The article I read is “‘Health is not a man’s domain’: lay accounts of gender difference in life-expectancy in Russia”. The authors, Ilkka Pietila and Marja Rytkonen, examined the meaning of health to Russian lay people, conducting interview with 29 people aged 15-81. They concluded that the role of the individual in healthy responsibility is very weak, with a stronger emphasis on societal and governmental influence. They also found that in relation to gender, gender roles and relations are static with few alternatives despite social changes. This study was prompted by the large gender gap in life-expectancy in Russia.
In 2006, the average life expectancy was 59 years for Russian men but 72 years for Russian women. Pietila and Rytkonen wanted to see if this gap was caused by gender perceptions of health and/or each other or by something else. The theoretical basis for this research is a process Frankel and Davison call ‘lay epidemiology’, which states that “individuals interpret health risks through the routine observation and discussion of cases of illness and death in personal networks and the public arena, as well as from formal and informal evidence arising from other sources, such as television and magazines (p. 071).

-*-

▸ Activities
1: Name every person mentioned in the article summary.
2: Reproduce the part of the article summary starting with "In 2006, the" and going on through "magazines (p. 071).".

-*-

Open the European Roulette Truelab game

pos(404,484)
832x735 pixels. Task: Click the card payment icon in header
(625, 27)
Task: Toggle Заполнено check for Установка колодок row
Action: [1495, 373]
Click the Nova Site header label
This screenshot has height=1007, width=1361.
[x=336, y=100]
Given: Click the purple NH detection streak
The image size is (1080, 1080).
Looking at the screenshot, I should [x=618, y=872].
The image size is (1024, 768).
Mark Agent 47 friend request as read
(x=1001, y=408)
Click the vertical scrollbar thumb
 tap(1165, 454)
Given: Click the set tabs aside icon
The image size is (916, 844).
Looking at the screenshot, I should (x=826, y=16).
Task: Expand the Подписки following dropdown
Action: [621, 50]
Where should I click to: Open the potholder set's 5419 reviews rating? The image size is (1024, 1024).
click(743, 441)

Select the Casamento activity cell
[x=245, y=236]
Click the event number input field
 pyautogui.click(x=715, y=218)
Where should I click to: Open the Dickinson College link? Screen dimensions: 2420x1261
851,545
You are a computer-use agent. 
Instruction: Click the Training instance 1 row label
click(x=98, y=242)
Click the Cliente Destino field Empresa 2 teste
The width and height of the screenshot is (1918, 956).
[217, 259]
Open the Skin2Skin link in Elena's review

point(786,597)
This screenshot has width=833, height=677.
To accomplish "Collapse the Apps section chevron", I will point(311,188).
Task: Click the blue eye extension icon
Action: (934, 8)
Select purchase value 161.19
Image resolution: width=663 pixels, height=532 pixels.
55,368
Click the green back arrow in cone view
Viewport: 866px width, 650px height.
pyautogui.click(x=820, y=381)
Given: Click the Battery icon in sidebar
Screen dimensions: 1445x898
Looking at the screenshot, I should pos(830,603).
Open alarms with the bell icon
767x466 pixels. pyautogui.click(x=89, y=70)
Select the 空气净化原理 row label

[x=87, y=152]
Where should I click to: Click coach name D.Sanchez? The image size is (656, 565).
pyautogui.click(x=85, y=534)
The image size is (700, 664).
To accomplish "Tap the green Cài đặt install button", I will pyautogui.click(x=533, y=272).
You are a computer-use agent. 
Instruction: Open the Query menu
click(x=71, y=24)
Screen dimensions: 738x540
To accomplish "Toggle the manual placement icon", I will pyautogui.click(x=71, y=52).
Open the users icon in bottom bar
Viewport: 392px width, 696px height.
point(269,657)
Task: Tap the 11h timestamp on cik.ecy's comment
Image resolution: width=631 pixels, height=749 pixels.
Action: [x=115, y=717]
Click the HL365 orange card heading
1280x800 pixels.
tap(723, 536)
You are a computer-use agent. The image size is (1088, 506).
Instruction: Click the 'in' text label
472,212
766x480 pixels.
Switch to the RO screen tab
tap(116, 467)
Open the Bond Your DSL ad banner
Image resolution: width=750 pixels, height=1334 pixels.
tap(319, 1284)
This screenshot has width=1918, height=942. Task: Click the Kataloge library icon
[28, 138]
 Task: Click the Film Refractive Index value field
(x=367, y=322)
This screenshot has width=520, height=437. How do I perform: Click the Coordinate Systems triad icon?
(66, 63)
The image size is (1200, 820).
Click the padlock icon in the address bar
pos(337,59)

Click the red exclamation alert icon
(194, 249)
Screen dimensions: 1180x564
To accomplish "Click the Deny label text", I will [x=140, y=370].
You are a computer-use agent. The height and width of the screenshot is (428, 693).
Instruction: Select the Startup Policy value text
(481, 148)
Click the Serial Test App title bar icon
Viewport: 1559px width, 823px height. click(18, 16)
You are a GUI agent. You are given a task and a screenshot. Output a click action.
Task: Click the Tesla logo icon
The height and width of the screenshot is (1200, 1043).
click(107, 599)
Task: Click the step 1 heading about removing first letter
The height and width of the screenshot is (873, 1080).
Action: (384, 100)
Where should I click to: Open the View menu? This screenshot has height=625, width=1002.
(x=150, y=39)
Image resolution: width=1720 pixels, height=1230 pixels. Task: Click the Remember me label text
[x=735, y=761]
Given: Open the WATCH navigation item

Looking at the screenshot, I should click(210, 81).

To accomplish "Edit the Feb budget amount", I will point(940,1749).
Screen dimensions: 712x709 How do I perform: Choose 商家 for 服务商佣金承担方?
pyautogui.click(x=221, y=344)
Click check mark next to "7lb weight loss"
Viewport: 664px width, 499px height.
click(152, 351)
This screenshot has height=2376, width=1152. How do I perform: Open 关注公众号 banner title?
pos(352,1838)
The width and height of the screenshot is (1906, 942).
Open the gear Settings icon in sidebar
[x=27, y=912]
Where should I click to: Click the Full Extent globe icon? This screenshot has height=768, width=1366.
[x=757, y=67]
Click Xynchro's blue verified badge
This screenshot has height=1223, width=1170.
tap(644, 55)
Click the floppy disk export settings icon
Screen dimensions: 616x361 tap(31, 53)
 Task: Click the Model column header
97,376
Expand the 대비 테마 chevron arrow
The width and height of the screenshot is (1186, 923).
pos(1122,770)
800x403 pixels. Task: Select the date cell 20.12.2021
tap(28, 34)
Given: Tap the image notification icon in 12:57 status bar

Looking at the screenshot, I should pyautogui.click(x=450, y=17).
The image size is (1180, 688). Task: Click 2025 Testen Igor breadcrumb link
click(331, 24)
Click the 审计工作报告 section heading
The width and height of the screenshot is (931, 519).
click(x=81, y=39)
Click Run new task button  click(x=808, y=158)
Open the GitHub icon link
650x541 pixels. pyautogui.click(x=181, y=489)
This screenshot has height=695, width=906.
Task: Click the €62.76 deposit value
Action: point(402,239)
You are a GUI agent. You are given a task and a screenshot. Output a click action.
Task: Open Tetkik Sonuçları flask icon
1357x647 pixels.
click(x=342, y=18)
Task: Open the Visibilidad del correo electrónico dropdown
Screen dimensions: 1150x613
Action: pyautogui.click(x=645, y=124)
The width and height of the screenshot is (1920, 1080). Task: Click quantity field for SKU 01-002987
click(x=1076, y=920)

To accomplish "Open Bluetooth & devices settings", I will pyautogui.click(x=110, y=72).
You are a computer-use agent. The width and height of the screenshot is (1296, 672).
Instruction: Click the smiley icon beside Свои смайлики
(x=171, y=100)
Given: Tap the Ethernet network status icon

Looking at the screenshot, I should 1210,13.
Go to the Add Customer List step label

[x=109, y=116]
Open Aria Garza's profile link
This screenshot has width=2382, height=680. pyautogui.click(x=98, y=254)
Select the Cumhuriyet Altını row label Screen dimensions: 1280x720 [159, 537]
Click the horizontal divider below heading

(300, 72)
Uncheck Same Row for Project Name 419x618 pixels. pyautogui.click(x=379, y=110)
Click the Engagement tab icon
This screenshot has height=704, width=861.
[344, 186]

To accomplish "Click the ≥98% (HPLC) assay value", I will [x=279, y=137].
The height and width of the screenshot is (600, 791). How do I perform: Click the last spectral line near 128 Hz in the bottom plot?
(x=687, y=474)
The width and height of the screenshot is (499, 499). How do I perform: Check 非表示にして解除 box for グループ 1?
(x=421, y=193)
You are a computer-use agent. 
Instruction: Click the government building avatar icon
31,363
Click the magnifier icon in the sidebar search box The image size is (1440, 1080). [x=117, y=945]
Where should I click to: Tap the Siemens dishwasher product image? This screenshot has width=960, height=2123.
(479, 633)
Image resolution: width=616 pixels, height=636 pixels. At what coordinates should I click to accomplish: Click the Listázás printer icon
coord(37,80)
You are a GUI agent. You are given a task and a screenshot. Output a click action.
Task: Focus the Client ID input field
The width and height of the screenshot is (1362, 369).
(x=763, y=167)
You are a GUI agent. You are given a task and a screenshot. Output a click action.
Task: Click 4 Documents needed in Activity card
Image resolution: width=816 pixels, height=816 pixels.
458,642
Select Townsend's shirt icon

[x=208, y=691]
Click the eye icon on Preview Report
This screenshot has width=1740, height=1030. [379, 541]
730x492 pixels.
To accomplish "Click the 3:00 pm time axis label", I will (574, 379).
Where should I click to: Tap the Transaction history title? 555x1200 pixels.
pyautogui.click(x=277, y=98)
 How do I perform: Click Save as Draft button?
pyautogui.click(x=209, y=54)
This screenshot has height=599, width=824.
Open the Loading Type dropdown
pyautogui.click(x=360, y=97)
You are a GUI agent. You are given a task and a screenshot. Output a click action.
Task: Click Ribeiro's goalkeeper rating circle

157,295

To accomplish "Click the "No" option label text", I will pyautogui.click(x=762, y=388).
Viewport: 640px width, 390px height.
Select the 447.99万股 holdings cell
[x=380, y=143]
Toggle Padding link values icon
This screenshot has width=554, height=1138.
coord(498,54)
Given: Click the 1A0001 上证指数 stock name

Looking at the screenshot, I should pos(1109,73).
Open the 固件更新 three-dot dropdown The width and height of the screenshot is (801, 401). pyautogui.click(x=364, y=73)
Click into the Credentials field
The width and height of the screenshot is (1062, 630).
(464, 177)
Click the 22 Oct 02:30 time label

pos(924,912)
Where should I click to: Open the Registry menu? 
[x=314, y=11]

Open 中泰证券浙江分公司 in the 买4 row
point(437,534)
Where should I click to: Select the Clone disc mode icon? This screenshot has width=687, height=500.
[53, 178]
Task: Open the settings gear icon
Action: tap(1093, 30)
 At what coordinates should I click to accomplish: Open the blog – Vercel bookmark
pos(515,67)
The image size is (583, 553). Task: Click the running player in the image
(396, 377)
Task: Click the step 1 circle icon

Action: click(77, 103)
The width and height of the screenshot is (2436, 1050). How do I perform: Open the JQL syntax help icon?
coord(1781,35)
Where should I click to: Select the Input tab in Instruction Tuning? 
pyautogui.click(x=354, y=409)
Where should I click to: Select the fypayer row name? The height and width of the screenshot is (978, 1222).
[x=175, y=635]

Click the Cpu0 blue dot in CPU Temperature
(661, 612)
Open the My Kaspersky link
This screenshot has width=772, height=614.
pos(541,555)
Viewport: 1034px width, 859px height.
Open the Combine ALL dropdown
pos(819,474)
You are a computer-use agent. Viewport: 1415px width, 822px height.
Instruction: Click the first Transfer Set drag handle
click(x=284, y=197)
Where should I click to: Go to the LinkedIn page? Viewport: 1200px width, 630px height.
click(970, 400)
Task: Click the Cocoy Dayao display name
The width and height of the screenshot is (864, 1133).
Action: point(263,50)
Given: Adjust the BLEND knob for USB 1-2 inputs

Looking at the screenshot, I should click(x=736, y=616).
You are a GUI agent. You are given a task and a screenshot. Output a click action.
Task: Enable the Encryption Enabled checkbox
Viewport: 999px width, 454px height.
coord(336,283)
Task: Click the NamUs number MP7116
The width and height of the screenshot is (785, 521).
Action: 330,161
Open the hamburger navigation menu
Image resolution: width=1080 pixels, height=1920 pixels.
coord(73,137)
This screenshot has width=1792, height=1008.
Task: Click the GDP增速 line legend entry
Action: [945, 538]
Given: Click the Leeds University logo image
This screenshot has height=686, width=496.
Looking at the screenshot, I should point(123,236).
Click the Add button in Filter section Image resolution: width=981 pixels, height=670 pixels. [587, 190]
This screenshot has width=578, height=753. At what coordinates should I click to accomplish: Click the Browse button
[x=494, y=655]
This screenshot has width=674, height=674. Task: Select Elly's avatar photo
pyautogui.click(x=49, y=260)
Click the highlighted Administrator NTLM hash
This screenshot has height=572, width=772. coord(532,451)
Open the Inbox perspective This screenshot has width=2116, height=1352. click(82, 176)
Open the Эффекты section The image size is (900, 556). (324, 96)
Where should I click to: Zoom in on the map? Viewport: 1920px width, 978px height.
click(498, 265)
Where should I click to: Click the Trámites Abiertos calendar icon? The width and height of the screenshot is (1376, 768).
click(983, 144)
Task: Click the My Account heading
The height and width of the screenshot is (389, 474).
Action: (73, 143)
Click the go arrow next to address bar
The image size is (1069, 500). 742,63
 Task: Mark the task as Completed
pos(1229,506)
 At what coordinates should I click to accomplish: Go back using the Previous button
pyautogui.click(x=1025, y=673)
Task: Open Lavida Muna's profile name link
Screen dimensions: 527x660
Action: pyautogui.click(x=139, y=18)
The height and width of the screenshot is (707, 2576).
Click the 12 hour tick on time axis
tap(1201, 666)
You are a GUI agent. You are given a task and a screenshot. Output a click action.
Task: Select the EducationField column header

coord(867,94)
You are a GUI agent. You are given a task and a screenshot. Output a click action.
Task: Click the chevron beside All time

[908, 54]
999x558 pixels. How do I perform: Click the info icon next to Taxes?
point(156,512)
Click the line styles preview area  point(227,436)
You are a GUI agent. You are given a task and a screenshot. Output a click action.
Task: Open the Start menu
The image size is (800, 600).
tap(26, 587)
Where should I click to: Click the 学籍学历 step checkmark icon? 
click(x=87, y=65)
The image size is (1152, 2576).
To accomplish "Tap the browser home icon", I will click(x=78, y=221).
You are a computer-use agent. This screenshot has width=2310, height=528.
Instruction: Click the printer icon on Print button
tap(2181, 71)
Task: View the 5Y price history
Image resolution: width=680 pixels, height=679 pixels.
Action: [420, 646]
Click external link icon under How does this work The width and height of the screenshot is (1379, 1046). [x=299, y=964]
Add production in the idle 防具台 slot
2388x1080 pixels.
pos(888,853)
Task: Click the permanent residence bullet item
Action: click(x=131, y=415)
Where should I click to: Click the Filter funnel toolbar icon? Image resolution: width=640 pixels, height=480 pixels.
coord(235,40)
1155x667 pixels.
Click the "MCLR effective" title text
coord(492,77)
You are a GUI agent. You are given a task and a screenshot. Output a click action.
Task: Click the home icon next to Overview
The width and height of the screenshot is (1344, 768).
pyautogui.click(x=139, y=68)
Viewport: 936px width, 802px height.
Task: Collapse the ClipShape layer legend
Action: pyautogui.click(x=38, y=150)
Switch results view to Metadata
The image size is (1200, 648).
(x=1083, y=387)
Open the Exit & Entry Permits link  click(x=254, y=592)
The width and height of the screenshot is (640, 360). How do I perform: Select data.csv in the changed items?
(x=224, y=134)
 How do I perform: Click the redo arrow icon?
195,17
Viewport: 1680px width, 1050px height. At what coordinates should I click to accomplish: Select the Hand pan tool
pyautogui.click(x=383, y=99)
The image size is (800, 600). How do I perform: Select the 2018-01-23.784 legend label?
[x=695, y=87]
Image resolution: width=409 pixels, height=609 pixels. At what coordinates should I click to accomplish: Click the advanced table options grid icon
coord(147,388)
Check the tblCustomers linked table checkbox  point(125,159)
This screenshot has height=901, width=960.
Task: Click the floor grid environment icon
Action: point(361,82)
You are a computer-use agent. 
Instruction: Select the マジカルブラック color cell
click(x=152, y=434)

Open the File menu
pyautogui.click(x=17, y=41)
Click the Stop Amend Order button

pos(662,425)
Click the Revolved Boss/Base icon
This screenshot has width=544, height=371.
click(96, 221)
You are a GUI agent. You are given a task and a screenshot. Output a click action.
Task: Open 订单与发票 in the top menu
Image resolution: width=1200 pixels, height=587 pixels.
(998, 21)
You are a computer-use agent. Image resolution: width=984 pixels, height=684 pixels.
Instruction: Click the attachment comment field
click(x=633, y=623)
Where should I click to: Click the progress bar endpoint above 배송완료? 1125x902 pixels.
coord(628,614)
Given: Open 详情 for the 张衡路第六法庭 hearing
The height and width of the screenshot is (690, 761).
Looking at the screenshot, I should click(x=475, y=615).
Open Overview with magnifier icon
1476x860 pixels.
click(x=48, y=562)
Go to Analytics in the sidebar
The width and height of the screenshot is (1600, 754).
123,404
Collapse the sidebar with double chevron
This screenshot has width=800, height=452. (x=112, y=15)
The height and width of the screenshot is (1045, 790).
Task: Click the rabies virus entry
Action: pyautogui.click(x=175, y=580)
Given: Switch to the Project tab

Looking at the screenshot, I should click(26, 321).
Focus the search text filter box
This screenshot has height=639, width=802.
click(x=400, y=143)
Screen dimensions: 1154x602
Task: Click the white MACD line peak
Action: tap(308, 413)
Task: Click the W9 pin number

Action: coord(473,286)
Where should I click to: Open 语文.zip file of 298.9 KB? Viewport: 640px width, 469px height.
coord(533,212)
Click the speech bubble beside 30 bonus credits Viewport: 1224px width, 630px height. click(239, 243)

-*-

▸ Answers by item
1: Ilkka Pietila, Marja Rytkonen, Frankel, Davison

2:
In 2006, the average life expectancy was 59 years for Russian men but 72 years for Russian women. Pietila and Rytkonen wanted to see if this gap was caused by gender perceptions of health and/or each other or by something else. The theoretical basis for this research is a process Frankel and Davison call ‘lay epidemiology’, which states that “individuals interpret health risks through the routine observation and discussion of cases of illness and death in personal networks and the public arena, as well as from formal and informal evidence arising from other sources, such as television and magazines (p. 071).